Output the records as a numbered list with blank lines omitted, starting at the line containing "You are a computer-use agent. The height" and ending after the line containing "coord(399,398)".
-- START OF Extracted material --
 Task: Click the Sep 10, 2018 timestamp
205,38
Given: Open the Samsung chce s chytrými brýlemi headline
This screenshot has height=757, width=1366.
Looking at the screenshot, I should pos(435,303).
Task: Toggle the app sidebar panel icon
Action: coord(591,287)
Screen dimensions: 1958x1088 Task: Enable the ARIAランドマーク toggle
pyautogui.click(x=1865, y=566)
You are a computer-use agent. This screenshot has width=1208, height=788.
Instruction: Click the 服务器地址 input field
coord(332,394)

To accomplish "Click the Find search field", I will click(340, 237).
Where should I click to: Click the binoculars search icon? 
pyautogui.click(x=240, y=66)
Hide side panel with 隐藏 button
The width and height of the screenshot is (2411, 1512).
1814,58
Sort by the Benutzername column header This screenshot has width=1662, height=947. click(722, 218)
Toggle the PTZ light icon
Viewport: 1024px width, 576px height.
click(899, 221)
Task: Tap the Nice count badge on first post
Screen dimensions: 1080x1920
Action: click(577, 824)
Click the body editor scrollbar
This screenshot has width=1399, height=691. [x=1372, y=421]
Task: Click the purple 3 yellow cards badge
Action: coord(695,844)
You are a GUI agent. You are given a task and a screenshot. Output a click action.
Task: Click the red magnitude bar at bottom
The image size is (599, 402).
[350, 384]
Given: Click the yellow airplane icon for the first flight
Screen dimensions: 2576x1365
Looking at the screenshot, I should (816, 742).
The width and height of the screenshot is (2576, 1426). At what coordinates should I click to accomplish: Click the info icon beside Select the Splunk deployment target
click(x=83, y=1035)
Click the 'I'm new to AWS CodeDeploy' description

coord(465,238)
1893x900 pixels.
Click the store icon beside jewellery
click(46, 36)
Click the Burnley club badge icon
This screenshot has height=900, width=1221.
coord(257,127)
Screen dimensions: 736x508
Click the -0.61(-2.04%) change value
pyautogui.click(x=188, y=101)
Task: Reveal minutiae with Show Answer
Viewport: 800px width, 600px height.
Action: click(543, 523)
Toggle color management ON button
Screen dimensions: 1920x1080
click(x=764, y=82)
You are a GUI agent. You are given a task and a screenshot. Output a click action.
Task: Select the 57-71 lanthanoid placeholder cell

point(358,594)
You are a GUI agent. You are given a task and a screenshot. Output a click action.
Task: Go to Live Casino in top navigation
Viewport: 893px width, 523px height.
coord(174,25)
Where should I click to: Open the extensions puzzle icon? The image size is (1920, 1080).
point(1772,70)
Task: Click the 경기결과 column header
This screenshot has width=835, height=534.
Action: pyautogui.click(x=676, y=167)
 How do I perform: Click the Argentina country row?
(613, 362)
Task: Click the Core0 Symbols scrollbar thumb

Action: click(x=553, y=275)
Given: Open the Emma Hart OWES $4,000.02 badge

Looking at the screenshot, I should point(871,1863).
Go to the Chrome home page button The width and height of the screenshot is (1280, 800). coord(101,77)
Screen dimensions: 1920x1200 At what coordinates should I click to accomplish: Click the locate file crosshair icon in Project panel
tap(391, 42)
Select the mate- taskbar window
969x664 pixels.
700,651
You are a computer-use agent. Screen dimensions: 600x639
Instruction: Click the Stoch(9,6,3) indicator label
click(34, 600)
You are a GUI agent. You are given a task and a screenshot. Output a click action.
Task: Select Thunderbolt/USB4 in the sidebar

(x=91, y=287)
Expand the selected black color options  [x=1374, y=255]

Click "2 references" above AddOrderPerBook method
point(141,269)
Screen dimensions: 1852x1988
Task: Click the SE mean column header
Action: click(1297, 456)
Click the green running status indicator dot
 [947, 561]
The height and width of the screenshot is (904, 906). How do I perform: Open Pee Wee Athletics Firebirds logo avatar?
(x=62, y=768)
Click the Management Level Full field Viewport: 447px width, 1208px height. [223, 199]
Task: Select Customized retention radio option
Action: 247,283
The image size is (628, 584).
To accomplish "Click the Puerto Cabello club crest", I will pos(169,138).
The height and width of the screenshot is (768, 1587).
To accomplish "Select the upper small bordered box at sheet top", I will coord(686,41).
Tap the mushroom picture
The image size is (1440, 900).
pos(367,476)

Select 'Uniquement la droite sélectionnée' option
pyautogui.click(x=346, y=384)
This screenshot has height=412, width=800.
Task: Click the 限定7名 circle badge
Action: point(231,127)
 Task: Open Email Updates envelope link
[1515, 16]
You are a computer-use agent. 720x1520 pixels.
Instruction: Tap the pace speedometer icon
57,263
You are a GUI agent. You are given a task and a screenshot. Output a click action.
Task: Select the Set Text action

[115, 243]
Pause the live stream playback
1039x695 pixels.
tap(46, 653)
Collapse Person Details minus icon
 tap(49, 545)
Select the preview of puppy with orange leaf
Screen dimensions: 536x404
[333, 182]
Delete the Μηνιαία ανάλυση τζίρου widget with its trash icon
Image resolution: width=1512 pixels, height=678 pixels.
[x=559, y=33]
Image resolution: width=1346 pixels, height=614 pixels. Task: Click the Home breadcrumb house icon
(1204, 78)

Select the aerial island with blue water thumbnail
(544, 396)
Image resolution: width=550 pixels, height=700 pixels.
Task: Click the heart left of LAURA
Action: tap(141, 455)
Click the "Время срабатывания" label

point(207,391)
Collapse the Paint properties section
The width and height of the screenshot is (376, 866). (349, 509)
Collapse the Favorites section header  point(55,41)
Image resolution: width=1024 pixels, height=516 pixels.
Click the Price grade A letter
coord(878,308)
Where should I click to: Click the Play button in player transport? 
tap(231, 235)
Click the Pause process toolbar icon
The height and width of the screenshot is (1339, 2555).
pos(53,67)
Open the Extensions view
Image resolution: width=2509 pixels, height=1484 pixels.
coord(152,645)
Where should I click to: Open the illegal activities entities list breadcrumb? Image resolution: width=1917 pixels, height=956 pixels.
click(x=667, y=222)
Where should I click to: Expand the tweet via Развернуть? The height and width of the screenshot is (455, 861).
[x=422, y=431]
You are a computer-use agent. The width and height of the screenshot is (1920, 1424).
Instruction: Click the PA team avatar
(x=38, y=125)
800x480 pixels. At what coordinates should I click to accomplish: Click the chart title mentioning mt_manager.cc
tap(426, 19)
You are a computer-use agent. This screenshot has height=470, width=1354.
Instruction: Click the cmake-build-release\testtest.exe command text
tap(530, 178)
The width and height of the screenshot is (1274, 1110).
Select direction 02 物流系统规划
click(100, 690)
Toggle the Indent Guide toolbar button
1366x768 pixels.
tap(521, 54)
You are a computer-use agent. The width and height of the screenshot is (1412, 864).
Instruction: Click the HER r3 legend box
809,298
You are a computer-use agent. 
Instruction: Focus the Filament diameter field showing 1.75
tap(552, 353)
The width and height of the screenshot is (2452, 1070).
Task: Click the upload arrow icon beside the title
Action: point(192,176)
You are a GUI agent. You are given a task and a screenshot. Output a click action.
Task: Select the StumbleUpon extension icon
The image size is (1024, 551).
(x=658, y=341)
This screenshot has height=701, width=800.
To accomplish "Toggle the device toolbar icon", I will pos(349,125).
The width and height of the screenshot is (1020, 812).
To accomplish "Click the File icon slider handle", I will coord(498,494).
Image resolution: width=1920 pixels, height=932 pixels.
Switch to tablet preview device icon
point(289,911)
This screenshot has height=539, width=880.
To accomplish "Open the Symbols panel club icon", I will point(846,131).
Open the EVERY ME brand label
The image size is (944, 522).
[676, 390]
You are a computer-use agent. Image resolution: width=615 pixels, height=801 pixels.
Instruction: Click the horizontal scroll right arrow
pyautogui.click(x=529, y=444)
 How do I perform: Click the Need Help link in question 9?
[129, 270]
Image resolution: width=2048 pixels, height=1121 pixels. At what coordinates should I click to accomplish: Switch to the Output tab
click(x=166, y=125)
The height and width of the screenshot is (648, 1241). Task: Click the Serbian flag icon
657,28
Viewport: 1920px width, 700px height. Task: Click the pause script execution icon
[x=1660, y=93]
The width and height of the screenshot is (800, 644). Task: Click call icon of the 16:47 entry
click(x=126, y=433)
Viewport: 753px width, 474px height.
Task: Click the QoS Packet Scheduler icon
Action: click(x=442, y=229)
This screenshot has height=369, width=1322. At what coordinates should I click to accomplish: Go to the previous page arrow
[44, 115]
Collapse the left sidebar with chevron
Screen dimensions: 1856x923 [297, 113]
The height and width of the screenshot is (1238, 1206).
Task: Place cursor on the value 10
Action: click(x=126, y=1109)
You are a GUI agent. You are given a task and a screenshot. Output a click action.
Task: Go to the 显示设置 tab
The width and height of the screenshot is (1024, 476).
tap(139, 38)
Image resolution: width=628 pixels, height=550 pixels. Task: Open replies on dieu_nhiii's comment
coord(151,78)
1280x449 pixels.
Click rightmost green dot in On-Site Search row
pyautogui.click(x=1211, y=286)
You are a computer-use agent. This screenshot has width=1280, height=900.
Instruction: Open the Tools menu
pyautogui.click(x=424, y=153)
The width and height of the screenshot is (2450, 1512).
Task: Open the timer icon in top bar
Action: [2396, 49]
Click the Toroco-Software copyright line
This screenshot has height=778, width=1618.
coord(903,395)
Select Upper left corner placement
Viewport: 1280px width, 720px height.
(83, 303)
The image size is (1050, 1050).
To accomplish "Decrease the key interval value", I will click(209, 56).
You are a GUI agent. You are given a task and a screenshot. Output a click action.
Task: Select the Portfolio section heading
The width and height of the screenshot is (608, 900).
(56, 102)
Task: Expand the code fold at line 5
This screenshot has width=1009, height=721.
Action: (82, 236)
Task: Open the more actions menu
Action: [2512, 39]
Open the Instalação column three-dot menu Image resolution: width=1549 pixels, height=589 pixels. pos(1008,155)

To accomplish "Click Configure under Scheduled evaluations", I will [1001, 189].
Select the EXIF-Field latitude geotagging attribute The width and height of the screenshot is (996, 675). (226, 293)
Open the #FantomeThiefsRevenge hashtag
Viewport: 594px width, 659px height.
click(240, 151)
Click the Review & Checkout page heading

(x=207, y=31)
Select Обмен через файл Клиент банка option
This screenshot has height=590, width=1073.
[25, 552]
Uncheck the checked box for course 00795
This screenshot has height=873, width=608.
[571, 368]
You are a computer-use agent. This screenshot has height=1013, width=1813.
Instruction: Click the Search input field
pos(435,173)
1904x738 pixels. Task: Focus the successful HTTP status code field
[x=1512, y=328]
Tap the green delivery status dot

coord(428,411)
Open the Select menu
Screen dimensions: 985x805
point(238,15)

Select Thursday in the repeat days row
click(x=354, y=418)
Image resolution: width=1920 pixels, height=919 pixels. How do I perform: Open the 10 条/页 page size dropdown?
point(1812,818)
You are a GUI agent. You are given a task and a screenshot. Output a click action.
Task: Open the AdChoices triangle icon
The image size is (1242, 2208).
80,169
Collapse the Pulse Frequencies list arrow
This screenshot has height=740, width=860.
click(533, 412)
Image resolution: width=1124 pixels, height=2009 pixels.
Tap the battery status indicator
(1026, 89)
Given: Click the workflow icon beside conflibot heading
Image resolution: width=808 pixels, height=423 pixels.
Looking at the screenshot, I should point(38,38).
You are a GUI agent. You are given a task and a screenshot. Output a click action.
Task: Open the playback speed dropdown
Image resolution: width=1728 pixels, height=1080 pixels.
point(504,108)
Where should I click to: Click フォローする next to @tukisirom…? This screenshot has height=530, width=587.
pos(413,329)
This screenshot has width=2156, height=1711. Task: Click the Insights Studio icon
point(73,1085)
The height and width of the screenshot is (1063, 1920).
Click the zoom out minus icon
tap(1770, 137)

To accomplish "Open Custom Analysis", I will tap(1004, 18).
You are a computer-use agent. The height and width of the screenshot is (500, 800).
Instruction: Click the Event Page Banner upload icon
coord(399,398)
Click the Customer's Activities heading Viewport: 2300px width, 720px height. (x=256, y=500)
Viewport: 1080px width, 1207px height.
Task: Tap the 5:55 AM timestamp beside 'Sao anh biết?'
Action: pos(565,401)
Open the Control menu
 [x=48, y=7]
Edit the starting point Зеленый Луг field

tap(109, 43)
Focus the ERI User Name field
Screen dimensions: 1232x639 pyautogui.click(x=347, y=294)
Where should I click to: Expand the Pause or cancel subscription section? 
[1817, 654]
-- END OF Extracted material --
● **Exercise solution**
1. You are a computer-use agent. The height and width of the screenshot is (500, 800).
2. Instruction: Click the Event Page Banner upload icon
3. coord(399,398)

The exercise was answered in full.